For some, the event of having two former screen superheroes on stage is exciting enough, but as Michael Keaton and Edward Norton talked about it, it was hard to not get more excited for their upcoming film Birdman Or (The Unexpected Virtue of Ignorance). With Keaton playing an actor who used to be associated with a popular comic book-based movie franchise and Norton playing an actor who has a reputation for being difficult, there is of course a layer of meta-textualness that those familiar with the actors can plug into. But the excitement that the pair exhibited during the Birdman panel at New York Comic Con yesterday would lead one to think that there may be something more going on with director Alejandro González Iñárritu’s film even if there wasn’t an already building pre-release buzz surrounding it following its premier at the Telluride Film Festival in August.
The panel was opened by moderator Chris Hardwick introducing a sneak peek at the film’s first ten minutes, an introduction that even by Hardwick’s normal level of enthusiasm seemed effluvious. But that hype was well earned as the clip featured a long, uninterrupted shot backstage at a Broadway theater as Riggan Thomson (Keaton) is trying to pull together a production of a play which he feels will revitalize his career and hopefully make people stop asking him if he will ever return to his role as the cinematic superhero Birdman. It is a virtuoso sequence that helps to set the stage, no pun intended, for the drama of the rest of the movie. It also clued the audience in that this might not be your standard big screen comic book fare, and there were several con-goers who slipped out of the room over the panel’s length, apparently not finding such artier fare to their taste.

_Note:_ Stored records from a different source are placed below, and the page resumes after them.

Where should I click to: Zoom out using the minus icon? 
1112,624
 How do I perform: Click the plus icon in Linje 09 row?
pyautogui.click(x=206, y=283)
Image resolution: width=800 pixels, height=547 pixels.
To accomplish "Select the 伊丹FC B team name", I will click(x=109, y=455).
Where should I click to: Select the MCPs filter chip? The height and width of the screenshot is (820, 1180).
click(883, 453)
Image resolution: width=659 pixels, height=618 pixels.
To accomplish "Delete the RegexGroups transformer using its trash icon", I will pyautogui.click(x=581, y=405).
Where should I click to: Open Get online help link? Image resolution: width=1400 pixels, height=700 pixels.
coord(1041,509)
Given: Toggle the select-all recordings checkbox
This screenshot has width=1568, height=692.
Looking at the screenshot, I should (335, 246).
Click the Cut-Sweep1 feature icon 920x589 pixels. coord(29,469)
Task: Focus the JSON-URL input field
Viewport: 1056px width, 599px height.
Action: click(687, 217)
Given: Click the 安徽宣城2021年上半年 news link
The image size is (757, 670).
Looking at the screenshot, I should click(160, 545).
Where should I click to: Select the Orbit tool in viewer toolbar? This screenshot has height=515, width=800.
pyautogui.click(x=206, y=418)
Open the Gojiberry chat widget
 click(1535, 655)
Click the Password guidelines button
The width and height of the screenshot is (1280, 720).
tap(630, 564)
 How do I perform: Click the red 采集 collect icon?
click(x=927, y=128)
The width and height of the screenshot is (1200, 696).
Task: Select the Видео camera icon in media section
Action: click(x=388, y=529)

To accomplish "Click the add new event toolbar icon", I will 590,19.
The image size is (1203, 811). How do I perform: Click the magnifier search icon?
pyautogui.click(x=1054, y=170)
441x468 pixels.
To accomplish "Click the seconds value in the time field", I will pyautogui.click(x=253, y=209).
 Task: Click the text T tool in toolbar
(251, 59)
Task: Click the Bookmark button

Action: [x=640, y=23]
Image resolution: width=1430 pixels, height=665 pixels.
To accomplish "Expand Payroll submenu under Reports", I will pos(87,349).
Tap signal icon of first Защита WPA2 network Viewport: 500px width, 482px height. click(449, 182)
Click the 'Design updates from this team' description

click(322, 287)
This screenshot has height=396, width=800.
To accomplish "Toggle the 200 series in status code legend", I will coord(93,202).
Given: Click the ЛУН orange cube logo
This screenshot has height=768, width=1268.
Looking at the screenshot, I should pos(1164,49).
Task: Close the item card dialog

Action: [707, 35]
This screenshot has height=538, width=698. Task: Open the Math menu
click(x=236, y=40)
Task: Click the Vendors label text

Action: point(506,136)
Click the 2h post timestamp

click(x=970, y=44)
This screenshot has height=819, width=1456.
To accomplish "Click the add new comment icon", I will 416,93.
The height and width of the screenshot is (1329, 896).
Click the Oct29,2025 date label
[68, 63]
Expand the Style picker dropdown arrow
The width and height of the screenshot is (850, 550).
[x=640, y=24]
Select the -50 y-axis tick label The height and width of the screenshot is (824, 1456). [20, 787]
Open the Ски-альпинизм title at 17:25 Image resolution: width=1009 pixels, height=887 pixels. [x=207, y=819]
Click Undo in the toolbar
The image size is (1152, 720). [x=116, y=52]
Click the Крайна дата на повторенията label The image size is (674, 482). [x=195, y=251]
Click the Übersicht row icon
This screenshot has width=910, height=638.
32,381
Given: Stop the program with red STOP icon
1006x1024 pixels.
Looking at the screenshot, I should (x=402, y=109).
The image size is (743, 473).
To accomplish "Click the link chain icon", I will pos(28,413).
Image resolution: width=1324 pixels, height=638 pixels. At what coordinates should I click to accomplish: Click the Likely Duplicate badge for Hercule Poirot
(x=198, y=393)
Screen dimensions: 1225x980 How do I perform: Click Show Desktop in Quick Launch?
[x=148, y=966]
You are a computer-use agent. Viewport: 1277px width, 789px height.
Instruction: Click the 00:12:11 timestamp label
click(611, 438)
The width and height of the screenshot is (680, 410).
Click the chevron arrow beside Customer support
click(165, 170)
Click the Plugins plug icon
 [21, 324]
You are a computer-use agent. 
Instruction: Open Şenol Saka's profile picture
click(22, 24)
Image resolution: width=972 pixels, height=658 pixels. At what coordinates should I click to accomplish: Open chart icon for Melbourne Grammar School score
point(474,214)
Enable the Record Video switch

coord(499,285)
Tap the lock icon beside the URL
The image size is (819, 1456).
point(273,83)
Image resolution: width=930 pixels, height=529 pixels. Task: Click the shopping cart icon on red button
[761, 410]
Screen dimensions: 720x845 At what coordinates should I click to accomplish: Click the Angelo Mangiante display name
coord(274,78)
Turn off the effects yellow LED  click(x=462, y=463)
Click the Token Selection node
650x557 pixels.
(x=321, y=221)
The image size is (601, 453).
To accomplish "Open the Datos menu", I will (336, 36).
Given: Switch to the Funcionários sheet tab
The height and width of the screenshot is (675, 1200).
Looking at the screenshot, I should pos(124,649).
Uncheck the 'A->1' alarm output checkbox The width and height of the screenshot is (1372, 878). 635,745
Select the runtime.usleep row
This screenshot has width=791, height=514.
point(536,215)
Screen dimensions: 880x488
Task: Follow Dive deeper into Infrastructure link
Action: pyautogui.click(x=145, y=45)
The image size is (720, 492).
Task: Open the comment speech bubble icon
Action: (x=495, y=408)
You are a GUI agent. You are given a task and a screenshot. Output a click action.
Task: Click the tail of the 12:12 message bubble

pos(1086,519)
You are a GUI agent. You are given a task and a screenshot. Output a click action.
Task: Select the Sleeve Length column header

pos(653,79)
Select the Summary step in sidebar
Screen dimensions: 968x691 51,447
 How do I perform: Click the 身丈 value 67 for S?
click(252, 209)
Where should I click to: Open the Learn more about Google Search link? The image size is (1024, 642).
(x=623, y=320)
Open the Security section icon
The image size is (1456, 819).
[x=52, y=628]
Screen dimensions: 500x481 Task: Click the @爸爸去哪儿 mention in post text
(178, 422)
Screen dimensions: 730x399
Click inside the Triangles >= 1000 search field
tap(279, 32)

Once on stage Keaton and Norton talked about the project and the challenges in getting the film made. They were very careful to not give away any of the film’s plot details, with Keaton hinting that the film needs to be seen to be fully experienced.
“They couldn’t tell me what it was about, and now that I’ve done the movie I understand why they couldn’t explain it, ’cause I’m not sure what happened,” he stated. “[Alejandro] is just a really interesting, extremely passionate guy, which is contagious. It took me about 27-seonds to decide I wanted to do this.”
Norton was also very quick to sign onto the project.
“I read the script at 3-in-the-morning and I laughed so hard I woke people up,” he said. “I had coffee with Alejandro and I said, ‘You’re not leaving this breakfast alive until you agree I’m doing this with you.’ It was just an extraordinary script, and he’s a director that I put in the category of I’d do something with him sight-unseen.”
Birdman unfolds in what appears to be one long continuous shot, a la Alfred Hitchcock’s Rope. But as Keaton and Norton talk about the filming process, one gets the feeling that for Iñárritu, the technique was not just a gimmick.
“I’ve been giving lectures on all the ways the movie was shot,” Keaton said, half chuckling. “It’s not like anything you’ve ever seen before. Literally. It’s not just a glib expression. I don’t know if I’ve seen any of my movies outside of looping in ten years, but I’ve seen this movie two-and-a-half times. I’m gonna watch it all the way through tomorrow, and I’ll watch it many many times after.”
“I’m sure film schools will be deconstructing how a lot of it was done for a long time to come, because it is really remarkable,” adds Norton. “It was a level of planning you rarely see on a film. I thought it was wonderful because you rarely get that kind of rehearsal period on a film or get to work that intimately with the entire camera crew. It was all great.”
Keaton also stated that he is very cognizant that his fame as having played Batman in director Tim Burton’s two films is informing how people will look at his performance, but he points out that the starting point for the film actually lies with Iñárritu, than with the fact that the director is commenting on either actors’ own past resume.
“Because I don’t really think about it anyway, in terms of having played Batman… and by the way, being really proud of having played Batman. I never really back off that. It was really bold and interesting when Tim made it, and after that… I didn’t even put that together until well into shooting the movie, ‘Oh yeah, Edward did that too.’ It’s arguably way more about Alejandro than it is about us.
Norton agreed. “I think Freud says, ‘If you have a dream then anyone who shows up in the dream is really you.’ I think everyone in this film is Alejandro. I think my character is Alejandro, I think Michael’s is Alejandro, the two girls making out in the mirror is Alejandro.”
Birdman opens in limited release this Friday.